* _Task prompt_: The full listing, copied exactly and free of pictures, is the expected reply.
^^^^^^^^
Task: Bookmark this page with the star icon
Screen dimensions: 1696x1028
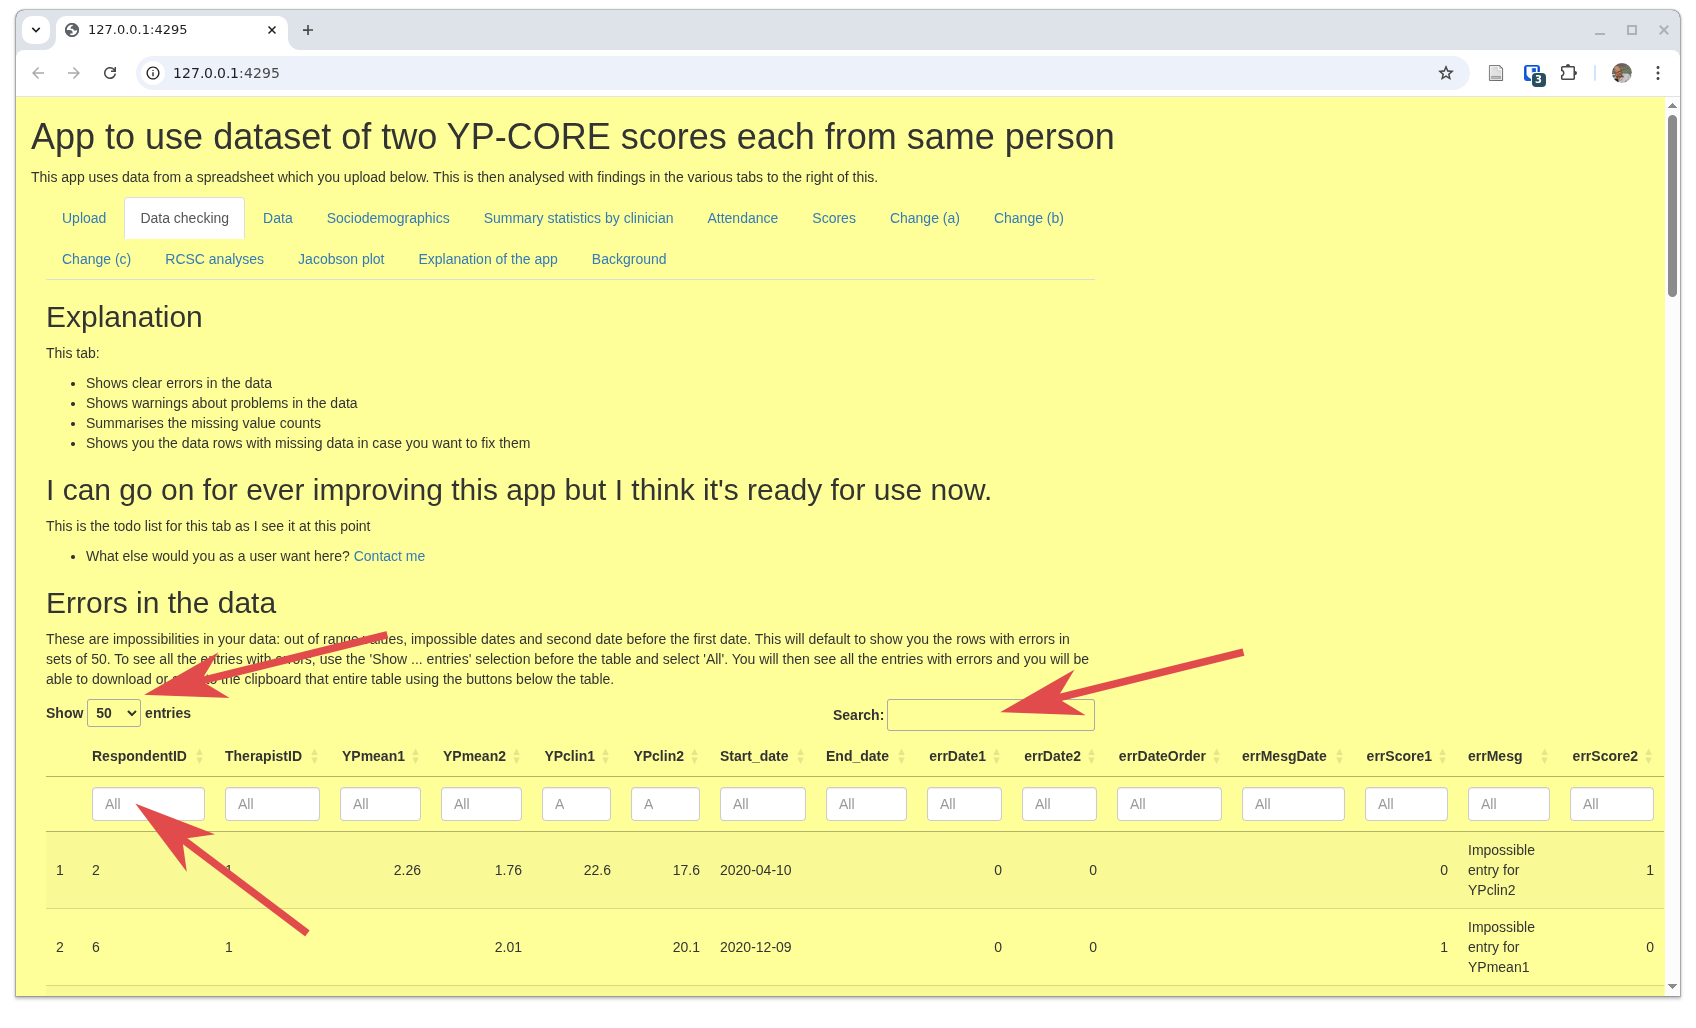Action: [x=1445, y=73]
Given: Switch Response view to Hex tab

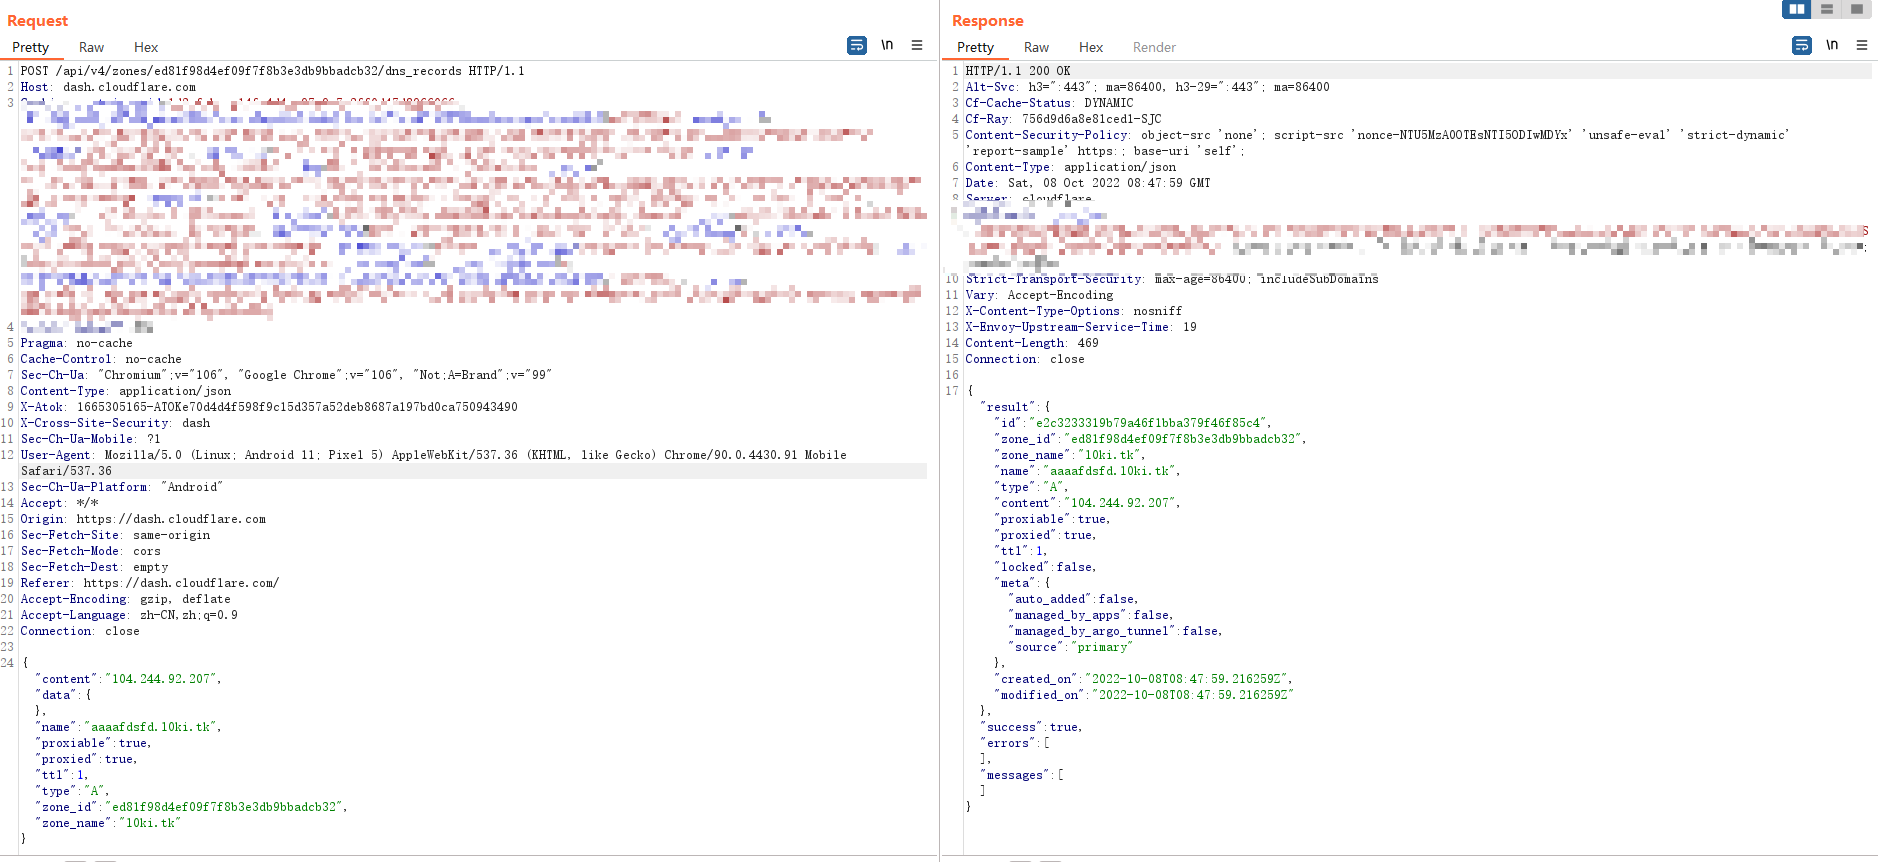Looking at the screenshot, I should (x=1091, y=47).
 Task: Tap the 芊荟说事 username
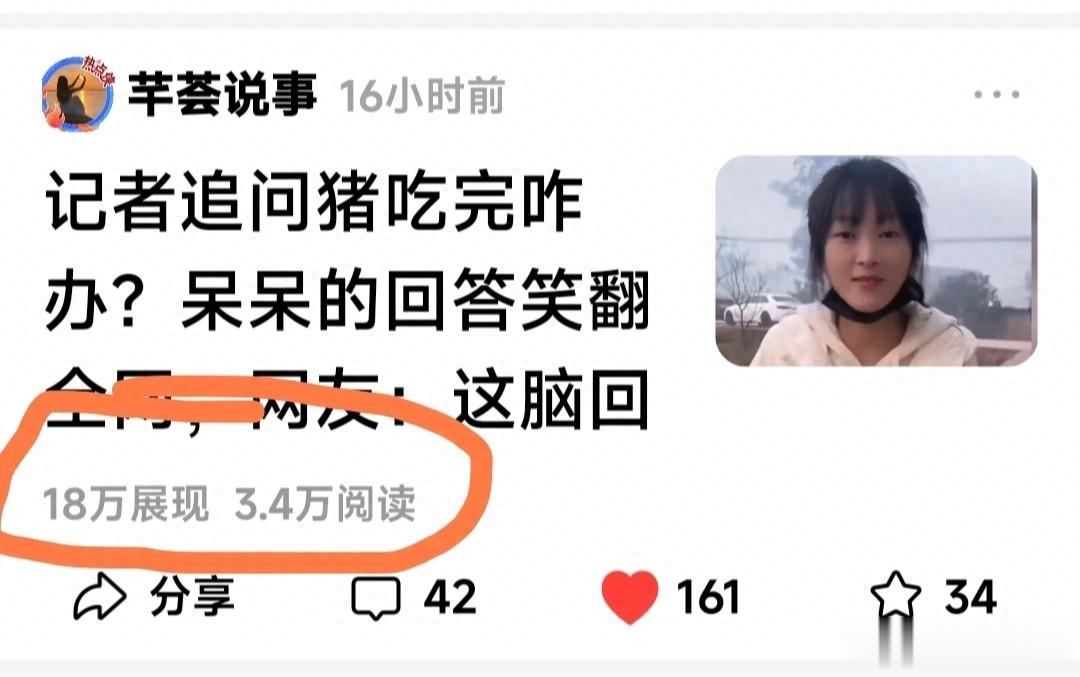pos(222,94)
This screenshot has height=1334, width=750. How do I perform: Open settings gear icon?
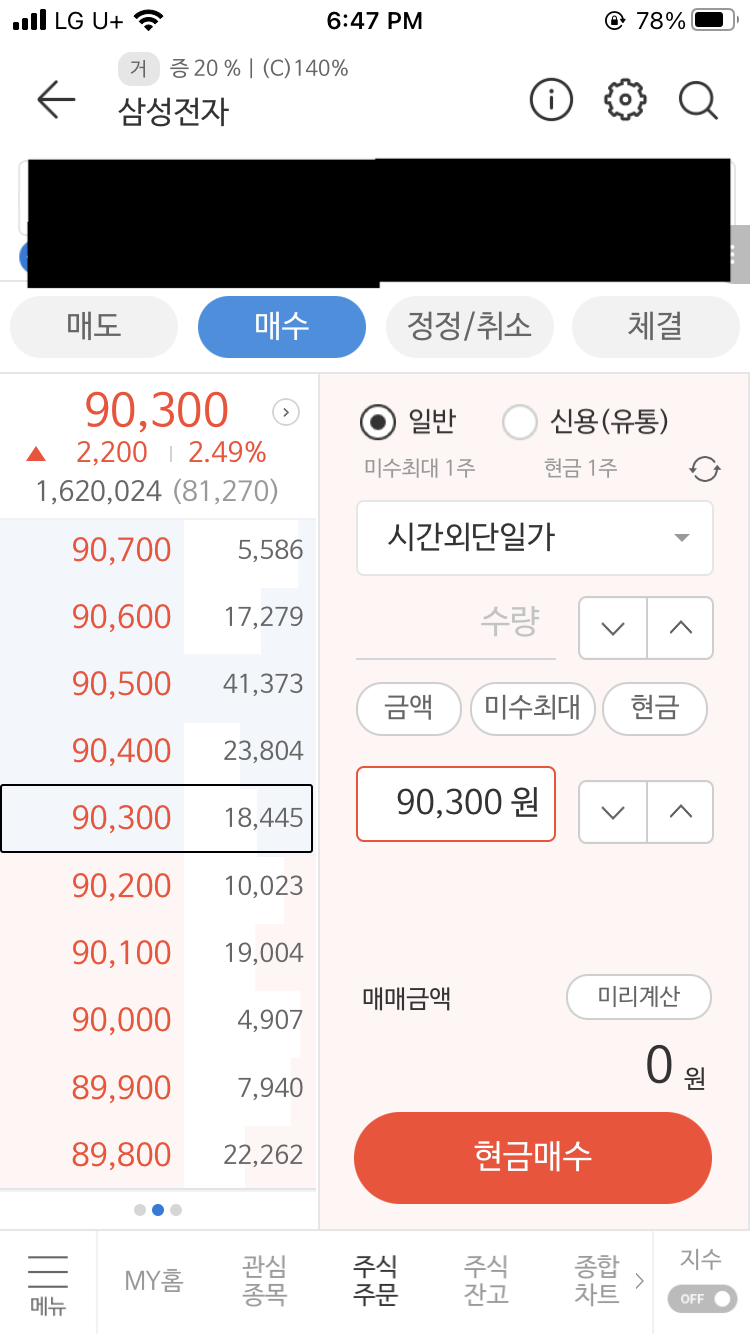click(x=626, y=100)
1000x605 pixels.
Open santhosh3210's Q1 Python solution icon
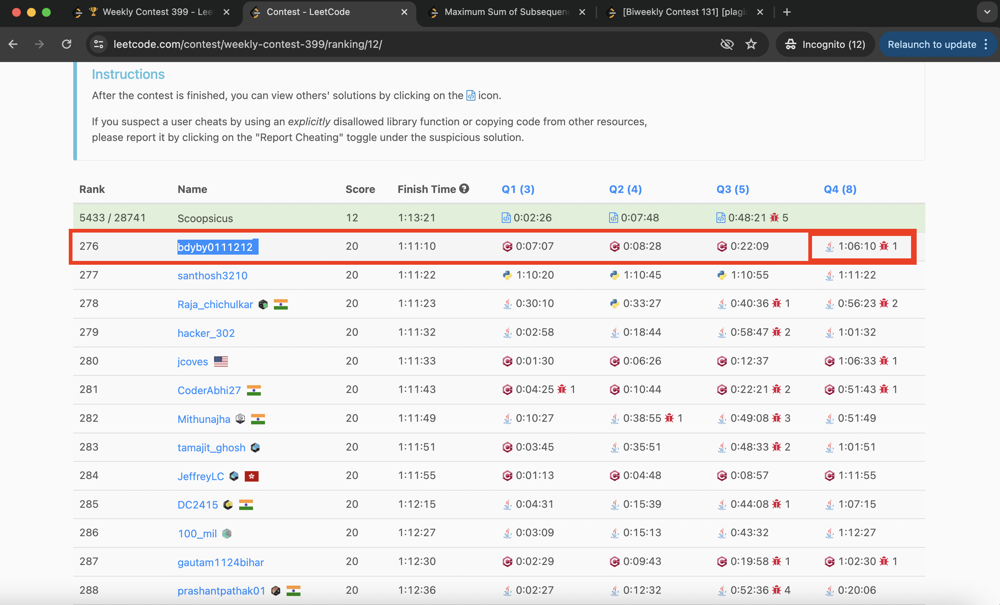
^^^^^^^^
* _Your solution_:
Task: Bookmark this page with the star icon
Screen dimensions: 1696x1028
Action: [x=1445, y=73]
Given: Switch Response view to Hex tab

Looking at the screenshot, I should (x=1091, y=47).
 Task: Tap the 芊荟说事 username
pos(222,94)
This screenshot has height=1334, width=750. How do I perform: Open settings gear icon?
click(x=626, y=100)
1000x605 pixels.
Open santhosh3210's Q1 Python solution icon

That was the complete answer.